Room 503, LA Convention Center, Meeting Room Level
Friday, April 1, 2016
3:00 pm to 4:15 pm

 

Code-switching, the practice of moving between two or more languages, provides a space for multilingual writers to engage in both their ethnic and American mainstream culture. This panel shows readers how writers use the words of the “other,” combined with the words and phrases of the familiar, to add extra layers of meaning to their work. This panel explores how code-switching engages in both minority cultures and the American mainstream, and how the “outsider” can join the conversation.


Participants

Moderator:

Nayelly Barrios is a Rio Grande Valley native. Her work has appeared in Beloit Poetry Journal, Puerto del Sol, The Paris-American, and elsewhere. She is coeditor in chief and founder of Ostrich Review.

Eric Nguyen received his MFA from McNeese State University. His fiction has been published in the Cossack, Jonathan, and Glitterwolf. He is a contributing writer to diaCRITICS.org.

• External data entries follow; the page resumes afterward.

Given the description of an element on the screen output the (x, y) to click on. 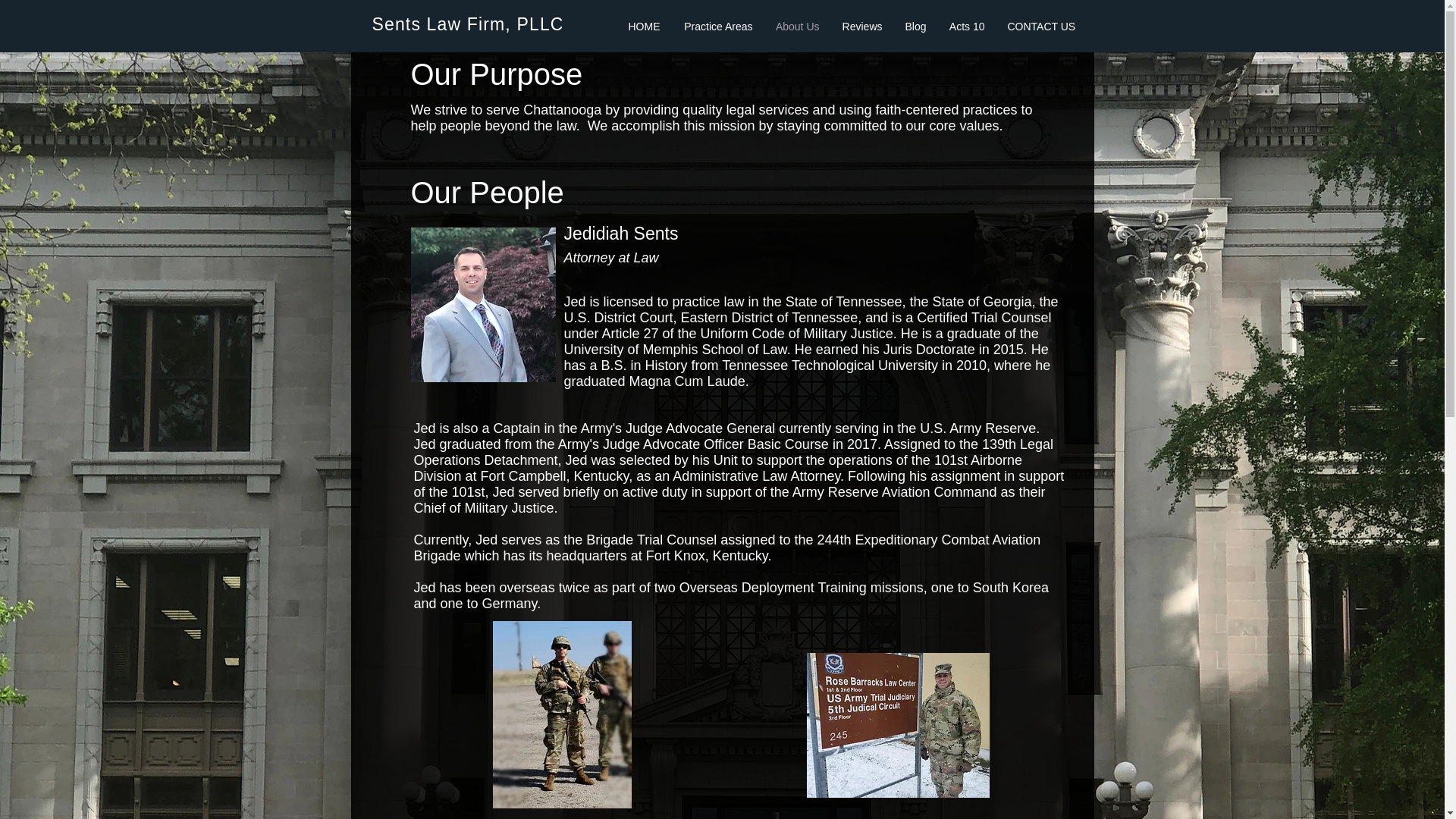
Practice Areas (717, 26)
CONTACT US (1040, 26)
Acts 10 (966, 26)
Blog (915, 26)
HOME (644, 26)
About Us (797, 26)
Reviews (862, 26)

Thomas Parrie is a member of the Choctaw-Apache tribe of Ebarb, LA. He seeks to preserve his people’s language and culture through poetry. He is a graduate of McNeese State University where he received his MFA.

Gabriela Ramirez-Chavez holds a BA in English and creative writing from CSU Long Beach. Her work has been published in the Acentos Review, Kweli, and Plath Profiles. She is currently pursuing a PhD in literature with a creative/critical emphasis at UC Santa Cruz.

M. Evelina Galang, author of One Tribe, Her Wild American Self and Angel de la Luna and the 5th Glorious Mystery, received the Gustavus Myers Outstanding Book Award Advancing Human Rights, and is an advocate of WWII Comfort Women. She directs the MFA in creative writing at the University of Miami.